Supplied records:
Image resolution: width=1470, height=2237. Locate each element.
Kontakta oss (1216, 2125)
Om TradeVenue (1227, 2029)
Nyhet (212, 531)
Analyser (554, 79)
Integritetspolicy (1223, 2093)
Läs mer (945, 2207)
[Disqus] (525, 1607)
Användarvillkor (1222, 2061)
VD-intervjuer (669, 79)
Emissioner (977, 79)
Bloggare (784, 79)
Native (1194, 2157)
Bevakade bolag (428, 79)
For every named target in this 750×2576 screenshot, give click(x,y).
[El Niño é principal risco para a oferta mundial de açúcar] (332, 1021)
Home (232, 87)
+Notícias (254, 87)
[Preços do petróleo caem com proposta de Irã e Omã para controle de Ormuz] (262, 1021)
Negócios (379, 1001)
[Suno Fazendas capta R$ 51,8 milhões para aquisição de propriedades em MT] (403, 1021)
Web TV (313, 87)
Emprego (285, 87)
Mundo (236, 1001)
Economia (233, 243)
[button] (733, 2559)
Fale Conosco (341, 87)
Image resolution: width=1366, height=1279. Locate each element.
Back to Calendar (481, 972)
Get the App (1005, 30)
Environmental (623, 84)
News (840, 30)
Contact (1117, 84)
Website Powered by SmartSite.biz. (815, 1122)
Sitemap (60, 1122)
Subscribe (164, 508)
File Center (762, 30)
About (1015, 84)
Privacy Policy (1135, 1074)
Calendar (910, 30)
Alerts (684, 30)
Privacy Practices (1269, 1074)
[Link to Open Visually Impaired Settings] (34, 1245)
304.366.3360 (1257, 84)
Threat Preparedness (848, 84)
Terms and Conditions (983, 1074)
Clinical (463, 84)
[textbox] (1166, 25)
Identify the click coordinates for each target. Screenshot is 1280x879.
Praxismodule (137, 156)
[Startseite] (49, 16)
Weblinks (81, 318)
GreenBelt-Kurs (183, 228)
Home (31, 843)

What the exercise asks: Return all the data exactly as given.

Written reply:
Image resolution: width=1470, height=2237. Locate each element.
Kontakta oss (1216, 2125)
Om TradeVenue (1227, 2029)
Nyhet (212, 531)
Analyser (554, 79)
Integritetspolicy (1223, 2093)
Läs mer (945, 2207)
[Disqus] (525, 1607)
Användarvillkor (1222, 2061)
VD-intervjuer (669, 79)
Emissioner (977, 79)
Bloggare (784, 79)
Native (1194, 2157)
Bevakade bolag (428, 79)
For every named target in this 750×2576 screenshot, give click(x,y).
[El Niño é principal risco para a oferta mundial de açúcar] (332, 1021)
Home (232, 87)
+Notícias (254, 87)
[Preços do petróleo caem com proposta de Irã e Omã para controle de Ormuz] (262, 1021)
Negócios (379, 1001)
[Suno Fazendas capta R$ 51,8 milhões para aquisição de propriedades em MT] (403, 1021)
Web TV (313, 87)
Emprego (285, 87)
Mundo (236, 1001)
Economia (233, 243)
[button] (733, 2559)
Fale Conosco (341, 87)
Image resolution: width=1366, height=1279. Locate each element.
Back to Calendar (481, 972)
Get the App (1005, 30)
Environmental (623, 84)
News (840, 30)
Contact (1117, 84)
Website Powered by SmartSite.biz. (815, 1122)
Sitemap (60, 1122)
Subscribe (164, 508)
File Center (762, 30)
About (1015, 84)
Privacy Policy (1135, 1074)
Calendar (910, 30)
Alerts (684, 30)
Privacy Practices (1269, 1074)
[Link to Open Visually Impaired Settings] (34, 1245)
304.366.3360 (1257, 84)
Threat Preparedness (848, 84)
Terms and Conditions (983, 1074)
Clinical (463, 84)
[textbox] (1166, 25)
Identify the click coordinates for each target. Screenshot is 1280x879.
Praxismodule (137, 156)
[Startseite] (49, 16)
Weblinks (81, 318)
GreenBelt-Kurs (183, 228)
Home (31, 843)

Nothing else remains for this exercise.